We have a complicated relationship with our core
There are a lot of mixed emotions and a true lack of understanding about our core muscles Students often associate our core with belly fat and ask if we can work our core to lose weight. This is not how weight loss works. Sustained weight loss is not just PHYSICAL. It works best with a mind-body approach that addresses nutrition, exercise, mindset, and a behavior change plan.
The core is a critical part of your body that helps with everyday tasks. These muscles work together to support the spine when we sit, stand, bend over, pick things up, or exercise. This muscle group contains your vital organs, and allows you to breathe.

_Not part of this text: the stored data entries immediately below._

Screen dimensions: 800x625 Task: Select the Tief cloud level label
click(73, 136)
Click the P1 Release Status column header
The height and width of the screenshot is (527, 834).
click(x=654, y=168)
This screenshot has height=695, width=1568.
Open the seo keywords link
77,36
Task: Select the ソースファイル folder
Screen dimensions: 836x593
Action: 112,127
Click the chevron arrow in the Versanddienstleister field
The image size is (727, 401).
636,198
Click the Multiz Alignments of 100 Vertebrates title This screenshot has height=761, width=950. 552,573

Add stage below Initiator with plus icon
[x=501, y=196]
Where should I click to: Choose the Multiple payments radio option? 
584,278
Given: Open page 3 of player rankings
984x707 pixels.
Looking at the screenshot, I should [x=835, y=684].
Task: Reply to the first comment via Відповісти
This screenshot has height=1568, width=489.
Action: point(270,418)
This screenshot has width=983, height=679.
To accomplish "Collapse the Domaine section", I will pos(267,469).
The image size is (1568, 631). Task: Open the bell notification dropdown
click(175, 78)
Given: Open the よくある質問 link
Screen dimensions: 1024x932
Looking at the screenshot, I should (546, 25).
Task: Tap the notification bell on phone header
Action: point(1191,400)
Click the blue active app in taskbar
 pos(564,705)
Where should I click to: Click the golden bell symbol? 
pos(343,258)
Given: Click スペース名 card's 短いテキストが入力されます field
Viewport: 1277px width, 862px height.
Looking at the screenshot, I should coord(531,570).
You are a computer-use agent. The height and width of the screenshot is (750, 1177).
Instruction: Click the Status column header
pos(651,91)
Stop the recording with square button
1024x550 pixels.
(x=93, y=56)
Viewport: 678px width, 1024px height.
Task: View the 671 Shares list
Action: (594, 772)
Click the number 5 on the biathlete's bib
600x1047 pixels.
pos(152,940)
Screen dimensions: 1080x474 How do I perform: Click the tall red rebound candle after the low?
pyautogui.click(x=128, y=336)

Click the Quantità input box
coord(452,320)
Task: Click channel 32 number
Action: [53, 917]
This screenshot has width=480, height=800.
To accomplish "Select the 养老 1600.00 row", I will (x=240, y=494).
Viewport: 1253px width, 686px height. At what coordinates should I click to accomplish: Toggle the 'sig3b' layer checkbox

Your major core muscles include: the pelvic floor, the abdominals, the iliopsoas, & the back extensors Your minor core muscles include your lats, traps, and your gluteus.
https://www.betterhealth.vic.gov.au/health/conditionsandtreatments/abdominal-muscles
MUSCLES OF THE CORE:
THE PELVIC FLOOR MUSCLES
These muscles are the floor of your core. They line the bottom of your pelvis and support your abdominal organs. When you engage these muscles in yoga, we call it engaging mula bandha. This action helps to lift and lengthen the spine.
See A BEGINNERS GUIDE TO THE BANDHAS
THE ABDOMINALS :
These muscles surround the circumference of your core including the front, sides, and back of your core. The abdominals allow you to move, and support your entire spine. We engage these muscles in Forearm Plank, Bicycles, Plank, & Side Plank. In Yoga, we call this engaging uddiyana bandha.
THE ILIOSPSOAS:
In yoga, the iIlliopsoas is at the center of your core. As part of your hip flexors., the psoas works with your abdominal muscles to support you in standing poses, standing balance, boat pose, & crow pose.
THE DIAPHRAGM:
Geographically, the diaphragm is the very top of your core. This diaphragm is the dominant muscle involved in breathing. Breathe, is the most basic element of yoga and of life.